Input data below:

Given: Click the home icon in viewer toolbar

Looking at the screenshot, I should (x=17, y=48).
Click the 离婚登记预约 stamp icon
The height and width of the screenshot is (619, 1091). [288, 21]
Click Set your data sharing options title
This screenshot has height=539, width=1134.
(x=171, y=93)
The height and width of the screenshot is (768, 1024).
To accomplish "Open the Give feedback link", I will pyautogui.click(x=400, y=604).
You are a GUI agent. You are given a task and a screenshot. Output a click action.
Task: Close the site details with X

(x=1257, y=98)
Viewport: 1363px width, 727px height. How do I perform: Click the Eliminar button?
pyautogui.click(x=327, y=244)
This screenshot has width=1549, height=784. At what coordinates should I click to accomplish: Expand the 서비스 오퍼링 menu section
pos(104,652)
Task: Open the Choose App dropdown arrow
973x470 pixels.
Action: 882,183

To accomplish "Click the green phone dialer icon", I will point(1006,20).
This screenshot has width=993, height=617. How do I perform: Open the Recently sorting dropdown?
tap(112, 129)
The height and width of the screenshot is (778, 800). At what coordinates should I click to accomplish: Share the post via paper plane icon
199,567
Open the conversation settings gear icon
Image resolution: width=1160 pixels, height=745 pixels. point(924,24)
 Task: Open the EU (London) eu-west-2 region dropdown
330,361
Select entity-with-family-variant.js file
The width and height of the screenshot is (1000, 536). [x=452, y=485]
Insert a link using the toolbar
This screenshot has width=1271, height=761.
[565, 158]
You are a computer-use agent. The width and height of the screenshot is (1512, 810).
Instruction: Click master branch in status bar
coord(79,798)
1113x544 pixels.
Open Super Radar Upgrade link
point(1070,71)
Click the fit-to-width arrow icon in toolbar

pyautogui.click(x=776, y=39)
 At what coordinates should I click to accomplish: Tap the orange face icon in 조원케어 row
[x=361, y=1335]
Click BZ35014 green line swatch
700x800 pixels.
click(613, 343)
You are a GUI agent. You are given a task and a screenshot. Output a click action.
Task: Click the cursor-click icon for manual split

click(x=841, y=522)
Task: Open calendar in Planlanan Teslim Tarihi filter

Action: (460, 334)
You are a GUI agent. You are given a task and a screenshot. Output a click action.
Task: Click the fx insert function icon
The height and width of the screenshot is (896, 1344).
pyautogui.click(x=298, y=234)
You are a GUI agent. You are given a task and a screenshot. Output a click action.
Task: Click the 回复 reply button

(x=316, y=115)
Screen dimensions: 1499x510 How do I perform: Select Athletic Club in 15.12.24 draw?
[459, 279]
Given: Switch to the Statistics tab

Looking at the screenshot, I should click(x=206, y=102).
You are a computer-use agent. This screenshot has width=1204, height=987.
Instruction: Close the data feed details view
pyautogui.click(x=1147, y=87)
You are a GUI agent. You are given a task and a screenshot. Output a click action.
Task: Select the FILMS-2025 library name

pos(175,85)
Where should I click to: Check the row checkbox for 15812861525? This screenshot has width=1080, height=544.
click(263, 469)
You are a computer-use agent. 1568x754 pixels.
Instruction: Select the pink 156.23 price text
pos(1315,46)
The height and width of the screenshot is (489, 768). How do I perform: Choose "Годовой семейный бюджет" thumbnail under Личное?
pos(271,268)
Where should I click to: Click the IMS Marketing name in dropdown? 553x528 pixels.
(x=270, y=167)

End of Input data.

Return every line of the records in which the word "will" is found.

» **Finished task**
To accomplish "Open the Give feedback link", I will pyautogui.click(x=400, y=604).
To accomplish "Click the green phone dialer icon", I will point(1006,20).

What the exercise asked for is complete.